Oireachtas Joint and Select Committees

Tuesday, 4 May 2021

Joint Oireachtas Committee on Climate Action

Reduction of Carbon Emissions of 51% by 2030: Discussion

Mr. Pádraic Fogarty:

I sincerely thank members of the Joint Oireachtas Committee on Climate Action for the invitation to address them. It is nearly two years since the Dáil declared a climate and biodiversity emergency and my message to the committee today is that the collapse of our biodiversity is real, that it is happening and that it matters. While many of us looked on in horror at the destruction of the Amazon rainforest in 2019, we can sometimes forget that Ireland is perhaps the most deforested country in the world. Having once been 80% deciduous oak woodland, our native forests have been reduced to sorry fragments that extend to no more than 2% of our land area. What was not forest was wetlands and bogs but these too have been remorselessly exploited so that today fewer than 1% of the midlands' bogs are still growing while across the uplands and the west of Ireland, fewer than one third of these peatlands remain what is termed "suitable for conservation". Even these areas have been largely denuded of their wildlife due to fires and overgrazing.

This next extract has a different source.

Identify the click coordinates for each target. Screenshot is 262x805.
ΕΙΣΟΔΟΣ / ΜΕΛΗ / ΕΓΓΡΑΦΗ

Our farmland has been utterly transformed in recent decades such that most fields are practically devoid of life while even the ancient system of hedgerows is vanishing due to neglect and outright destruction. Last month, BirdWatch Ireland and the Royal Society for the Protection of Birds in Northern Ireland reported that an incredible two thirds of all our bird species are heading toward extinction. This is a frightening figure. Our waterways are mostly polluted by farm run-off and under-treated human sewage. In fact, we continue to pour completely untreated sewage into our surroundings from 35 towns and villages in Ireland. At sea, Ireland has a lamentable reputation for overfishing marine life while we continue to lose biodiversity in the mere 2% of our seas that currently fall within protected areas. It is a dire state of affairs when the majority of the fishing boats around Ireland scarcely even catch fish any more and must make do with crabs and lobsters due to the collapse of the ocean ecosystem. Healthy ecosystems are not just nice to have, they are central to the production of food, the availability of clean water, the stability of our climate as well as our mental and physical health. Healthy, functioning ecosystems are essential to our very survival yet we have destroyed them. We should be doing better.

Successive Governments have signed up to a raft of legislation to protect biodiversity and water quality yet a recent report from the National Biodiversity Forum lambasted the State as "The biggest transgressor of environmental law". As legislators, member play a key role in addressing this crisis. The good news is that the solutions are to hand, namely, farming in a way that is close to nature, ending overfishing and creating well-protected marine protected areas, investing in wastewater infrastructure, reintroducing species we have driven to extinction and rewilding our rivers and uplands so forests and peatlands are restored. We must remove perverse subsidies which promote the destruction of nature and reform laws that are no longer fit for addressing the challenges we face. For instance, the Arterial Drainage Act 1945, which results in so much damage to our river systems, must be looked at. We need a new biodiversity Act that will put our biodiversity action plan on a legal footing. Nature restoration is climate action. Healthy bogs, farmland and oceans all store and sequester carbon. It is also people action as it creates employment, diversifies economic opportunity strengthening communities and reducing inequalities.

The challenge before us is daunting. Quite frankly, our children face a frightening future. As legislators right now, members are making key decisions that will shape that future. I urge them to act with the level of urgency this crisis requires. We have no excuses. I firmly believe restoring nature to our island could be the most wonderful project for bringing our communities together. We are, after all, a part of nature but the time for action is now.